The response must contain every line below in which "each" appears.

•••••

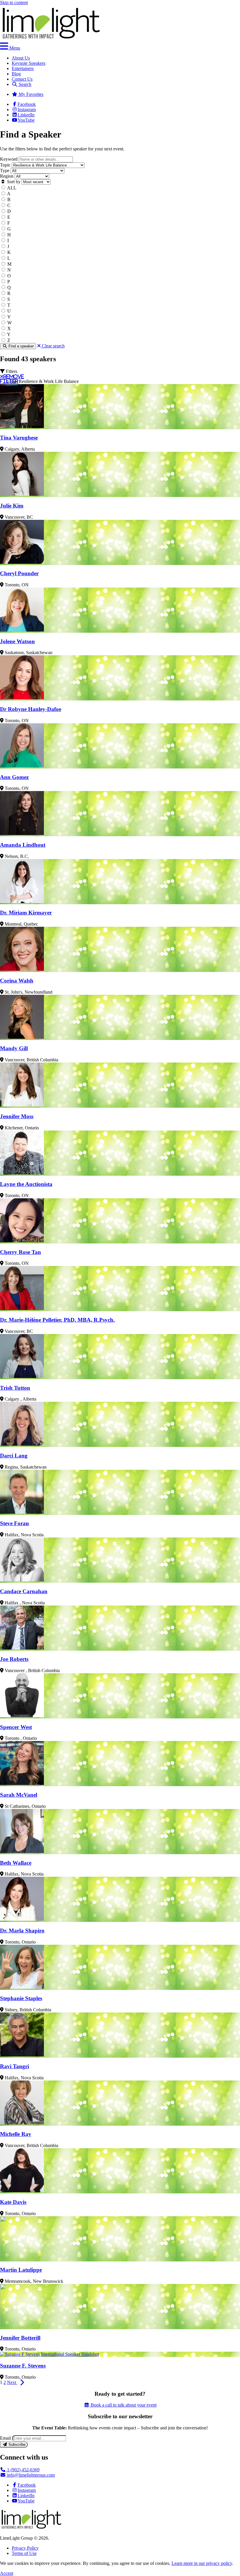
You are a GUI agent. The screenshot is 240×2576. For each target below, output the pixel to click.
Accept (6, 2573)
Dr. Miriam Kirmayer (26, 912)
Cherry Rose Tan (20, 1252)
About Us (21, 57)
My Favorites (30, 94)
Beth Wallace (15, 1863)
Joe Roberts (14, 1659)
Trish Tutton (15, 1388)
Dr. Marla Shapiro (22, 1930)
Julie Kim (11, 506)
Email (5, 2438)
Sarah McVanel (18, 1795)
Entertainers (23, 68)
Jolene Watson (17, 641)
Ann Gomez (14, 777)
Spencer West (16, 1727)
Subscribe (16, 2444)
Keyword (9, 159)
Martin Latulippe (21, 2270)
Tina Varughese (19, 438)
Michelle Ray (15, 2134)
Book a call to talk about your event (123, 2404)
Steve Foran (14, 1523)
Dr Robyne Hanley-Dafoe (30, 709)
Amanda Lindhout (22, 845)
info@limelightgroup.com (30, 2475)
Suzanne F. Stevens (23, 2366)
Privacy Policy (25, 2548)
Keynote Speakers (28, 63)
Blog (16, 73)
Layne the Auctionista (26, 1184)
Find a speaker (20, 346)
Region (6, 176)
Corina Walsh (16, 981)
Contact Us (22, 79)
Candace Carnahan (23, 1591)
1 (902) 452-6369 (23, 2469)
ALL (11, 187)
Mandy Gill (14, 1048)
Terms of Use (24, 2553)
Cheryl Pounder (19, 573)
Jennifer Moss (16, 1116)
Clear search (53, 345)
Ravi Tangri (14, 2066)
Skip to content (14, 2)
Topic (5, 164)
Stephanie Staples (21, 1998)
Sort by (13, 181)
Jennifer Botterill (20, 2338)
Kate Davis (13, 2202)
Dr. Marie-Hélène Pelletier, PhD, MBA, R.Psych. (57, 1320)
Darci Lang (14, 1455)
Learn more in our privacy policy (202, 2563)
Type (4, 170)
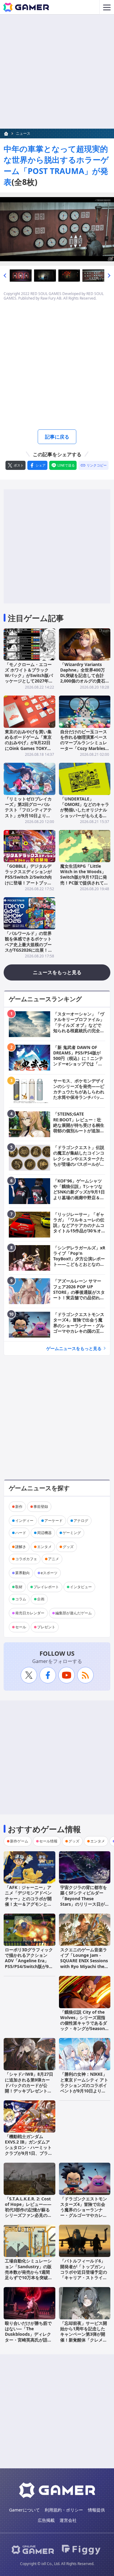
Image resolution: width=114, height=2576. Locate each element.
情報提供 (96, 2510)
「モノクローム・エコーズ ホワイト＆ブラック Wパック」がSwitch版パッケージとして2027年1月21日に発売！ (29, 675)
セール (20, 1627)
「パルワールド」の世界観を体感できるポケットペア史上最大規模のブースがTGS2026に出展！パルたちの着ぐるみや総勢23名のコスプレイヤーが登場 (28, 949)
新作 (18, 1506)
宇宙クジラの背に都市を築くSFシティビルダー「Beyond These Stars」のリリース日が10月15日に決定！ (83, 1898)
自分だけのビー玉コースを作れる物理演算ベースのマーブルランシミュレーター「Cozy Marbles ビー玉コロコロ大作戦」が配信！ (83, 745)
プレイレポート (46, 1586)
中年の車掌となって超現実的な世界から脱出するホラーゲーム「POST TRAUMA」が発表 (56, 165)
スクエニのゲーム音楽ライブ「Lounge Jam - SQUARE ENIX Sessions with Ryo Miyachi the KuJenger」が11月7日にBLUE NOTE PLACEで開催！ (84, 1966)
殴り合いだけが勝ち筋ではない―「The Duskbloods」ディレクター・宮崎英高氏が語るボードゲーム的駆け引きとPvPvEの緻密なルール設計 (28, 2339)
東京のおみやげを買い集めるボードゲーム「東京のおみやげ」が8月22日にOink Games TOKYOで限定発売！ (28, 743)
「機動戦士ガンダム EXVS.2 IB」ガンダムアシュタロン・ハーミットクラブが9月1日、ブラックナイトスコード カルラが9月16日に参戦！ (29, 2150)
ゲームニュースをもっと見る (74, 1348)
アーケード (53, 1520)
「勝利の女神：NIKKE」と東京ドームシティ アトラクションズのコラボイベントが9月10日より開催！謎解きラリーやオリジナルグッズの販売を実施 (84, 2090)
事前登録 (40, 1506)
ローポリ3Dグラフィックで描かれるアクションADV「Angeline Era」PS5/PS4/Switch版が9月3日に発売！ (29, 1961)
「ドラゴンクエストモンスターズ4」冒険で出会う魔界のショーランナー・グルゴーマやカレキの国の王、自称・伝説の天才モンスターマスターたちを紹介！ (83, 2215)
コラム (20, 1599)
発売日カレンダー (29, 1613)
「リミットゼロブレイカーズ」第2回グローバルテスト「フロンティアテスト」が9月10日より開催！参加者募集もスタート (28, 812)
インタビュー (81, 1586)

•••••

Result of the task:
You are a GUI agent. The screenshot is 240×2576. For each target below, output the pixel to click.
Image resolution: width=114, height=2576. Locate each element.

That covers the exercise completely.